En un segundo nivel, en sintonía con los planteamientos metaficcionales de Barth y los designios filosóficos de una narración enredada a la manera de Sterne y Machado de Assis, “La ópera flotante” logra dar cuenta de una mutación crítica en las estructuras y categorías con que el mundo se describe y reconoce y la naturaleza humana se concibe, certificando así el fin del realismo y el agotamiento de la narrativa convencional.
En “La ópera flotante”, Barth realiza un ejercicio de una suprema inteligencia al parodiar los principios del discurso existencialista, dinamitarlos con humor negro y comicidad blanca, con objeto de escenificar la muerte del sujeto, una idea tradicional del yo y la comunidad, y el comienzo de una era caótica donde la realidad, amenazada por la tecnología más destructiva jamás creada, la energía atómica, ya nunca volverá a ser la misma. Con esto, como si partiera de cero, a pesar de tomar en consideración los episodios menos ortodoxos de la historia literaria, Barth inauguraba la grandiosa renovación de las formas y formatos de la ficción que se consumaría en los años sesenta, con él como baluarte creativo y portavoz teórico del llamado posmodernismo.
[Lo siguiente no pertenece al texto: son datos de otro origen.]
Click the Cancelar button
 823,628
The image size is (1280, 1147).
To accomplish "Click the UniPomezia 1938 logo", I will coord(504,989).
Pero “La ópera flotante” es y no es una fábula posmoderna. Como novela, contiene muchos rasgos de una modernidad agonizante y sus recursos paródicos eclipsan la originalidad estética de sus planteamientos. En este sentido, la autobiografía imaginaria de Todd Andrews es, como dijo Daniel Grausam (On Endings), una alegoría de la vida y la muerte del siglo XX.